In Fig. 4(c), the speed of the rear axle center (RAC) point is plotted, and since the RAC’s velocity aligns with the yaw angle, this is referred to as longitudinal velocity. Between 5 and 6 s, the velocity hits the minimum, which is at the apex of the turning. The velocity of the drone measurement and the YOLOgraphy output show a good agreement. Since we calculate these values with the method of finite differences, it is expected to amplify the noise.

In Fig. 4(d), the curvature of the rear axle center (RAC) is shown. Assuming that the RAC’s heading angle is close to the yaw angle, the curvature is calculated from the yaw angle as \({\kappa =\frac{\varDelta \psi }{\varDelta s}}\) where \(\varDelta \psi \) is the change in the yaw angle between two adjacent frames, and \(\varDelta s\) is the distance between two positions. To smooth the data, a Savitzky-Golay filter is applied. The curvature from YOLOgraphy is (somewhat surprisingly) smoother compared to the drone measurement.

4 Conclusion and Discussion

This work provides a proof of concept of YOLOgraphy, based on a modified YOLOv5 neural network. The roadside view images are mapped to the top view, and the neural network essentially learns the transformation during training. After training, YOLOgraphy can take the images from a roadside camera as input and output the kinematic data of vehicles on the top view plane. The validation results demonstrate the feasibility of the proposed method.
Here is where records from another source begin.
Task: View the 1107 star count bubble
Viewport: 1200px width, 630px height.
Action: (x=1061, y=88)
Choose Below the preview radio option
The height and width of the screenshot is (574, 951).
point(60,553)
As future work, we plan to extend the dataset by additional measurements using a fixed-location roadside cameras. With the roadside view angle being more steep, the robustness of the detection can be potentially increased. Generally, the higher the camera is positioned, the easier it is to detect the vehicle. We may face a potential challenge that a large vehicle close to the roadside camera may obstruct its view. To overcome this issue, we plan to include input images from multiple roadside cameras from different angles. We also plan to introduce kinematic vehicle models to filter the results and predict vehicle trajectories.